SOURCE:
□ □ □ □ □
How things have changed. It used to be that carrying around excess fat was a sign of status: it meant you had the wealth to afford plenty to eat when many others went hungry. It was sexy. Now it seems as though the slim are the elite and being overweight is a growing source of derision.

And it’s getting nasty.

People around the world are shaming those who are overweight, but I can’t see that’s going to do anything to solve the obesity crisis. It may have worked well with smoking, but that was because second-hand smoke allowed for regulation to make smoking so inconvenient that many people finally got fed up and quit. We pushed smokers out of offices, malls, restaurants and finally bars, and when they had to take their smoke breaks in the rain and snow 15 metres from a door, many of them starting looking at quitting.

We can’t do that with eating.
□ □ □ □ □
DATASET EXCERPT:

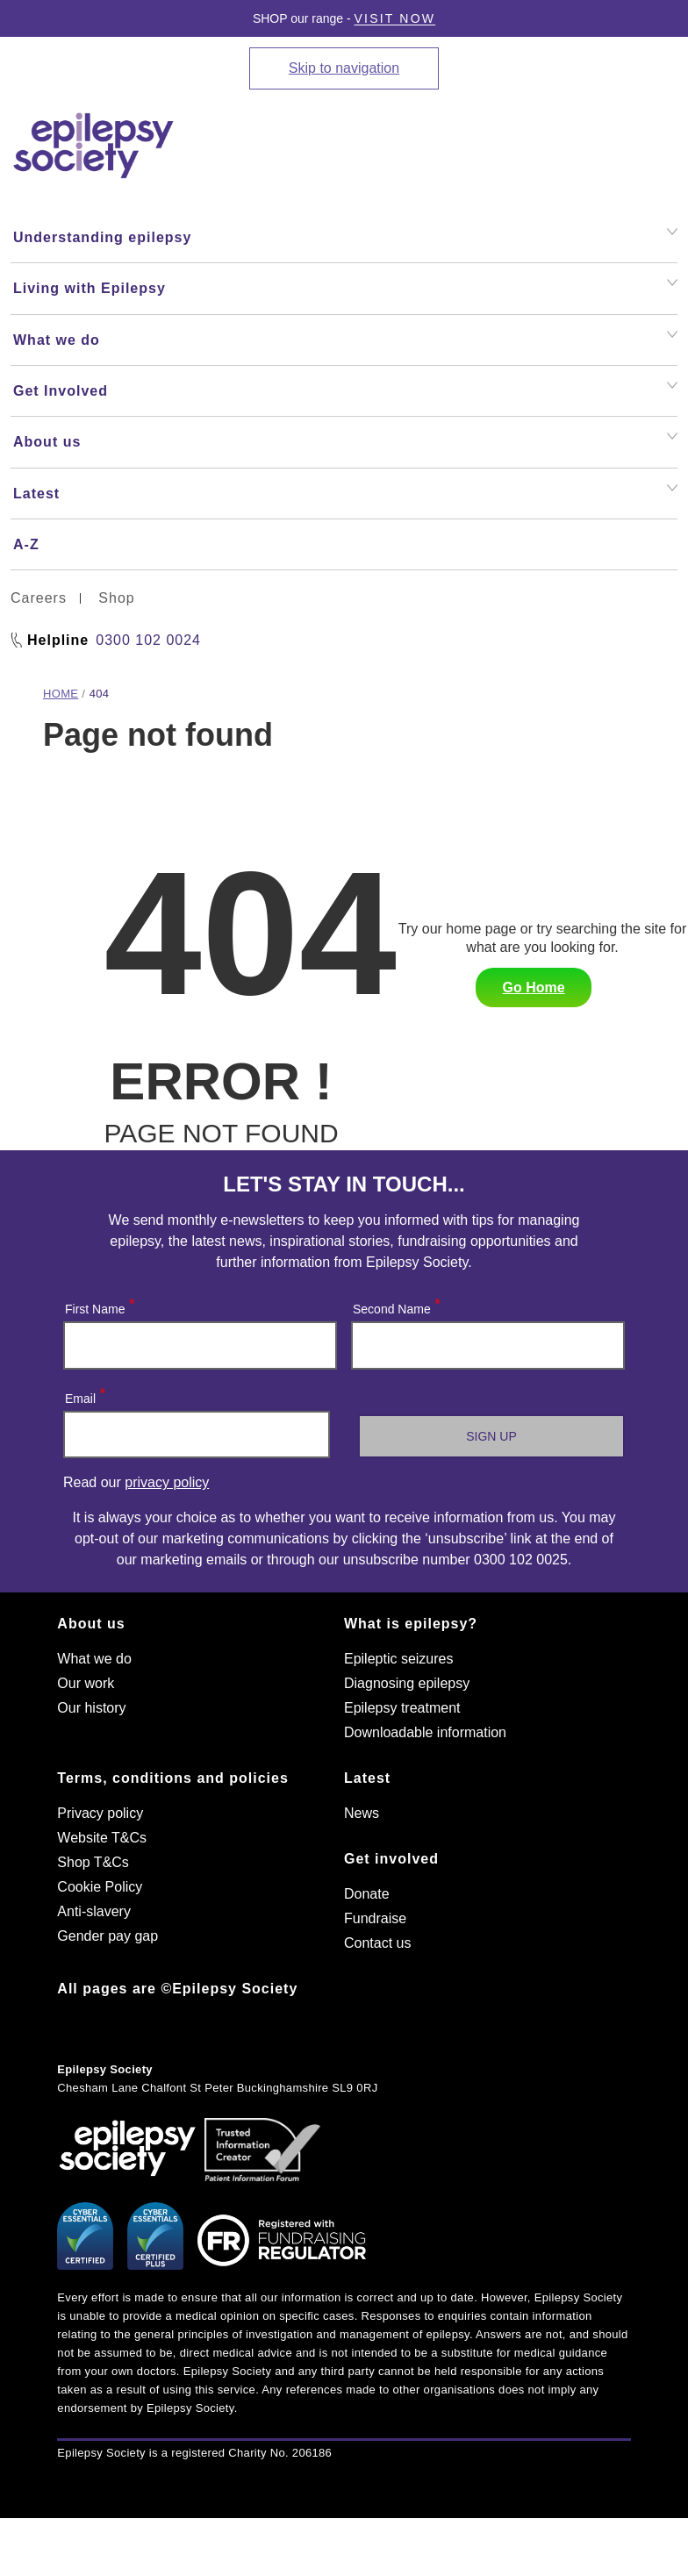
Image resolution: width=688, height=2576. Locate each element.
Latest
□ □ □ □ □
REQUIREMENT:
Write the next part of the piece on shaming overweight people, picking up after its last line, "We can’t do that with eating."

REPLY TO THE EXERCISE:
We can’t force the overweight to go eat their lunch in the rain. Also, they can’t “quit” food. It’s not an all-or-none scenario like smoking is. Besides, I’d argue that the inconvenience of where and when they could smoke did more to hasten quitting than did the shaming. Stigma lowers self esteem and increases suffering. This is not a positive mental state for dealing with a very challenging dilemma: being overweight.

To a significant degree, our society has made people overweight by providing an over-abundance of highly-palatable and high-calorie food while at the same time creating technology that removes the need for a lot of physical activity. Now that same society is stigmatizing the overweight people it created.

Those who try to shame the overweight are the ones who should really be ashamed.